アリシアの後ろに見えたワジにケビンは顔を顰めるが、当の本人は心底不思議そうに振り返る。ワジは表情に割と感情が出辛い方なのに、あまり機嫌の良い表情をしていないとケビンにも直ぐ分かって居心地悪そうにする。確かにまるで出来た彼女のような言葉を自分以外の男に平気で言っていると面白くないだろう。ケビンにしてみれば兄を心配する妹の感覚だが、申し訳なさは感じる。


「随分と忙しかったみたいじゃない」

「まぁな、自業自得やしそれも仕方ないやろ。そっちは最近任務入ってないんか?」

「細々と入ってるんだけど、大きなのは。私だけ潜入捜査って言うのも無いし」

「けどお前ら二人で行動したら色々目立つような気がするんやけど」

「逆に誤魔化せるんだよね。むしろ二人揃ってると誰も教会関係者なんて思わないじゃない?」


あぁ、確かに。ケビンとリースは顔を見合わせて苦笑いを浮かべる。そもそも一人ずつでも私服を着てしまえば武器を手にした時に滲み出る教会の人間特有の雰囲気はともかく、その言動や立ち振舞いから誰も教会の人間とは思わない。それに加えてカップルとなると尚更想像の候補から外れるだろう。
ヴァルドやアッバスが居た場合は悪目立ちこそはするが、誰も聖職者なんて答えない。タチの悪そうな不良集団にしか見えない。ケビンとリースは任務の時とはいえ、巡回神父、シスターとして活躍する事もある。それは二人が元々福音施設で育ったというのが大きいし、アッバスはともかく三人はそれぞれの理由で日曜学校を疎かにしていた、もしくは行けていない。


「で、最近どうなんや?」

「どうって大事件も無く順調だと思うけど」

「じゃなくて二人の事に決まってんやろ」

「……、え?」

「勿論だよ。詳しく聞きたいなら包み隠さず話すけど?」


食えない笑みを浮かべながらケビンに提案するワジに、アリシアは漸く何の質問か気付いてかあっと頬を染め、ケビンを見てそしてワジに視線を移して恨みがましくじとりと睨みつける。特務支援課内でのやり取りを見ていたリースにはそれが直ぐにアリシアをからかいながらもそれが彼の愛情表現であると知っていた。
このやり取りだけど彼らの現在の関係も窺えて、ケビンは安心したように目を細めて笑った。
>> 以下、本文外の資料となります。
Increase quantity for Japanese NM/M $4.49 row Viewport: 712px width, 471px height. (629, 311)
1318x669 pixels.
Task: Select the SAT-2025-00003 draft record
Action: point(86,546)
「お前と違って慣れてないんやからあんま苛めすぎんなよ?」

「フフ、苛めてると言うか愛してるんだけどね」

「……お疲れ様です、アリシアさん」

「暫くそっちに行きたい……」


肩を落として溜息を吐くアリシアを他所に話す二人のやり取りを聞きながらリースはふふ、と柔らかな笑みを浮かべていた。